Opinion mining has been an active research area in recent years. The basic task is to extract people's opinion on the features of an entity. For example, the sentence, "I love the GPS function of Motorola Droid" expresses a positive opinion on the "GPS function" of the Motorola phone.   "GPS function" is the feature.

This program is to extract features(aspects) from product reviews. The basic idea is based on the following paper.

"Extracting and Ranking Product Features in Opinion Documents", In Proceeding of the 23rd International Conference on Computational Linguistics (COLING 2010)


1. Executable (.jar)

We only provide executable (*.jar) version of the system (without source). The program is free for scientific use. If you want source code or use the software for commercial purposes. Please contact me.


2. Download and install

    1). Download the program here

    2). Unzip files to a directory.  There are 2 files and 2 directories. "FeatureFinder.jar"  is the executable file. "sample_car.txt" is the sample file. "lib" and "config" are two system directories.

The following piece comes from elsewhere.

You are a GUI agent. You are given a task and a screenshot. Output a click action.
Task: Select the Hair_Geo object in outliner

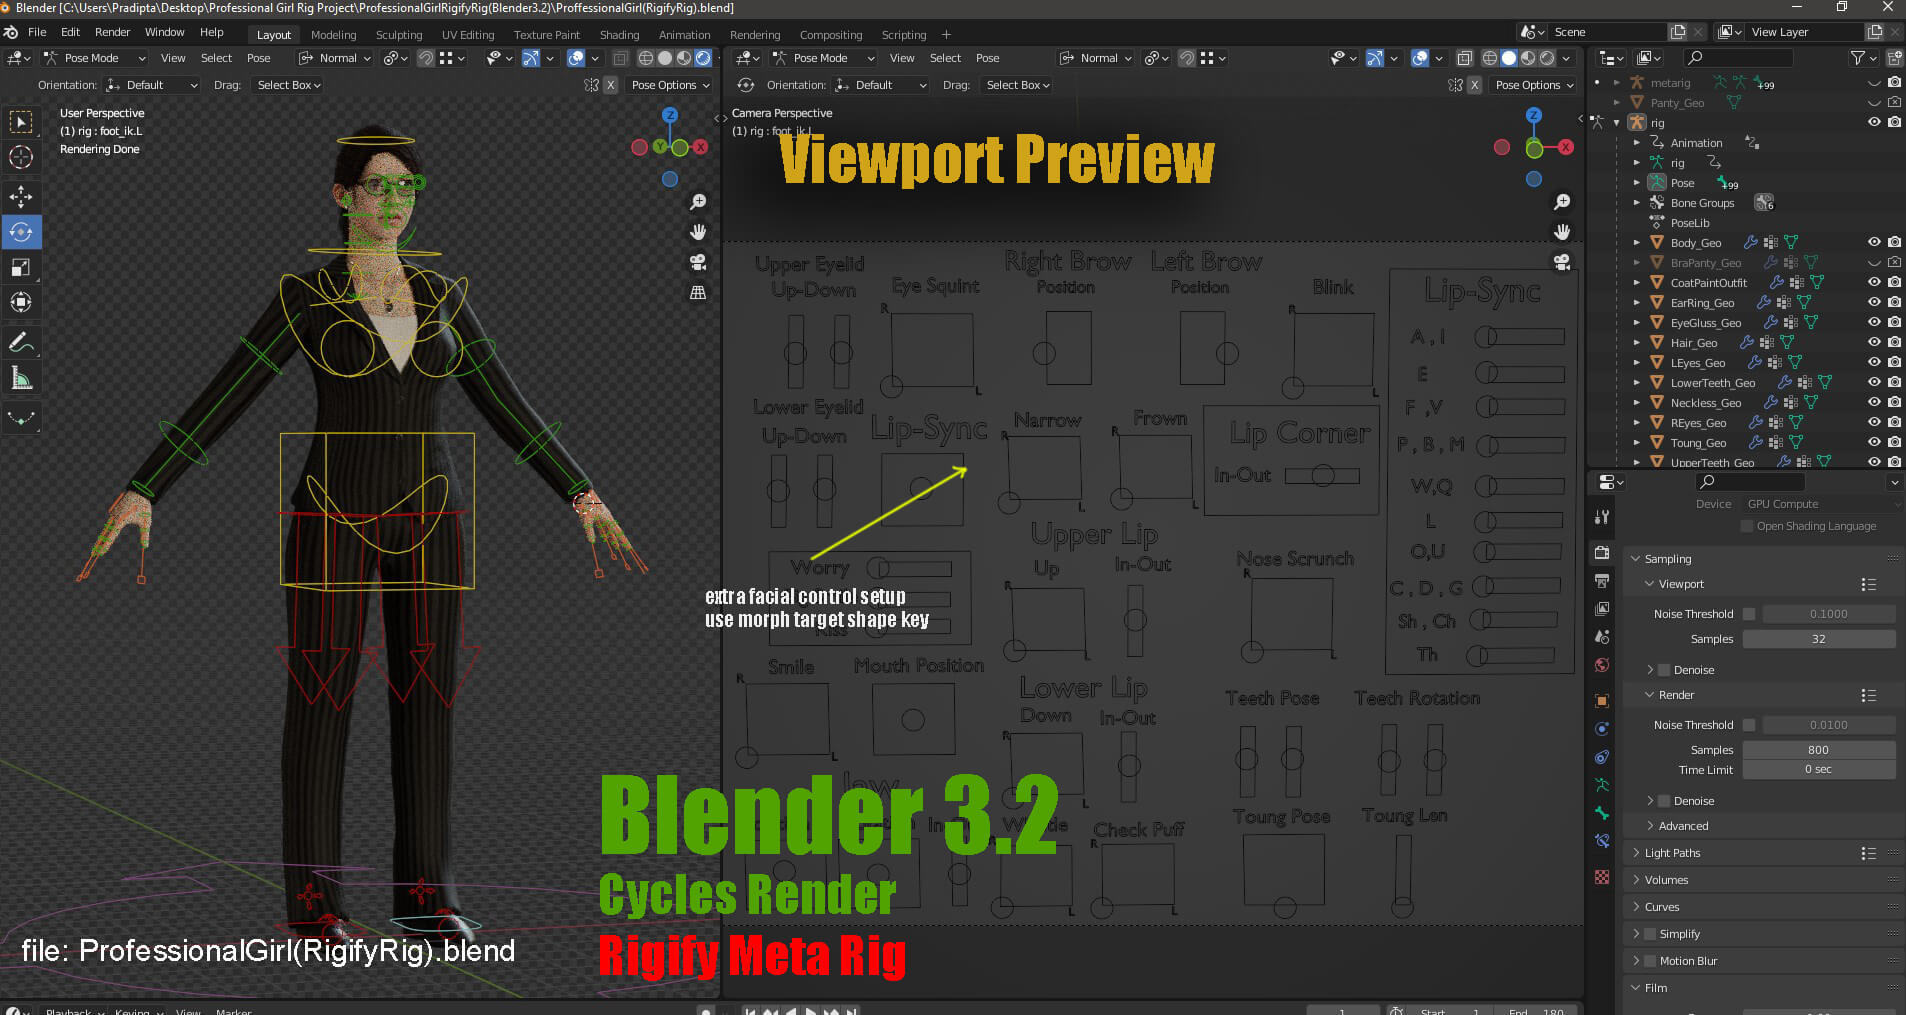1694,343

    3). You have to install WordNet 2.0 before using the program. The install directory should be "C:\WordNet\2.0" (or you can change path setting of "file_properties.xml" under "config" directory).


3. How to use

Open a DOS Window (Command Prompt) from your PC and go to the program directory. You can run the system from there. You can use the following command to run:

 java -jar FeatureFinder.jar -i inputName -o outputName [-Option value]  -t topic word  

  -i : represent input file.

 -o: represent output file. (the user has to specify output file name)

 -t: this parameter is optional. It represents a topic word for the review. (e.g. the topic word for a car review is the word "car"). If the user does not provide word for this parameter, the system can find it automatically.


e.g.  " java -jar FeatureFinder.jar -i sample_car.txt -o features.txt -t car"


4. Input format.

The input format for the input file should be as follows.

  "Lower JJR the DT cost NN of IN the DT navigation NN system NN . ."

e.g. The word "cost" is followed by its corresponding Part of Speech (POS) tagging "NN".  


5. Output format.

The output format for the output file is as follows.



handling 35

mpg 81

cost , costs 30

engine 57



The extracted features are ranked by importance. (please refer to the paper for details). The plural form and basic form are grouped together (e.g. "cost" and "costs") and the number represents word frequency.   



Last updated   December 30, 2010